After flowing them for about 40 minutes, incubate the slide at room-temperature for two hours to allow the DNA to hybridize. Next, flow three percent BSA blocking solution into all 20 channels for an hour. This will remove the non-hybridized DNA.
Now, peel the array slide from the PDMS and dip the slide into three percent BSA once. Then, dip the slide into PBS twice followed by one dip in two percent PBS. Then, as before, dry the slide using a microscope slide spinner.
To proceed, perform a validation step similar to validating one-dimensional slides. Use oligonucleotides one-prime to nine-prime all conjugated to cyanine three. Save the three by three array slide in a 50 milliliter centrifuge tube for subsequent use.
The text protocol further explains how to convert the DNA array into an antibody array. After preparing and purifying the antibody-oligo conjugates, prepare another PDMS mold with micro-chambers. See the text for details.
Mate this mold with the array slide. Now, block the slide with one percent BSA and incubate it for an hour at room temperature. During the incubation, prepare 200 micro-liters of antibody-oligonucleotide conjugates.
After the block, add the antibody-oligo cocktail to the setup. Let the antibodies incubate on the array for an hour at 37 degrees Celsius, and then clean and dry the slide before proceeding with slide dips described in the text protocol. After following the described protocol, using a three by three array, the resulting antibody panel was used in multi-plex detection, mainly through sandwich ELISA platform.
The proteins showed less than 10%variation from one end to the other end of the glass slide. On the three by three array, up to seven proteins can be detected along with a reference labeled by cyanine three and a negative control. In a single-cell experiment performed for a tumor study, the six proteins were all detected simultaneously.

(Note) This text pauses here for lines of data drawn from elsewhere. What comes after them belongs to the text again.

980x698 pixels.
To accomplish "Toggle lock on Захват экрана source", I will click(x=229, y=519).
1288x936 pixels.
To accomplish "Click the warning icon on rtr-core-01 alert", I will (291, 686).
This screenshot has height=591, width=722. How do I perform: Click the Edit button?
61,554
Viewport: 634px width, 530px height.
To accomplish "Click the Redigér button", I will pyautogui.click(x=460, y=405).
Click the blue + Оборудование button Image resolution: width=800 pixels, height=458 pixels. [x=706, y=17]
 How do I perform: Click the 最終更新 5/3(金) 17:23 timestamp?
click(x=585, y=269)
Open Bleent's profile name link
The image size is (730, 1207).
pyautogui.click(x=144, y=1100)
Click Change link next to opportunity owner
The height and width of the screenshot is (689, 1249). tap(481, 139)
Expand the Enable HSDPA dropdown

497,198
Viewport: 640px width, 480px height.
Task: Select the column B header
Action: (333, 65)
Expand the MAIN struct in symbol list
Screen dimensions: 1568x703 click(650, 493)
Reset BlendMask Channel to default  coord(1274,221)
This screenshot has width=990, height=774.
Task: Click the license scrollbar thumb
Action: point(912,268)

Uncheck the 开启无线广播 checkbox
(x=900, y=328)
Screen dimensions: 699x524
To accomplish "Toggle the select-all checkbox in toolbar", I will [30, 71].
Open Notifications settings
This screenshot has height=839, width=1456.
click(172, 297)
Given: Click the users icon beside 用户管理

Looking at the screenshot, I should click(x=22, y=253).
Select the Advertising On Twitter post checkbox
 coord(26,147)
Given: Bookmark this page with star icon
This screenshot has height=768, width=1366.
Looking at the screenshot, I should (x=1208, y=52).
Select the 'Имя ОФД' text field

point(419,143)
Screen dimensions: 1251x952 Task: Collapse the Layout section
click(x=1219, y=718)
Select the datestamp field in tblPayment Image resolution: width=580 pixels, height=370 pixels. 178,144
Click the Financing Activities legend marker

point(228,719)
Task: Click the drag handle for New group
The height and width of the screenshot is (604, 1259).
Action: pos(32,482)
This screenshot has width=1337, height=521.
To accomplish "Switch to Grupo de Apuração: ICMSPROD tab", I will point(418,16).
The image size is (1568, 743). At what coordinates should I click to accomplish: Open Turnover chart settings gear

For calibration, recombinant proteins were applied to an array at various concentrations. The sensitivity of detection was quite similar to a conventional sandwich ELISA. While attempting this procedure, its important to remember to keep the PDMS molds free of particulate matter.
Dust in the channels can result in arrays with poor uniformity and low sensitivity. After its development, this technique paved the way for researchers in the field of cancer research to explore cell-cell signaling using models of tumor micro-environments.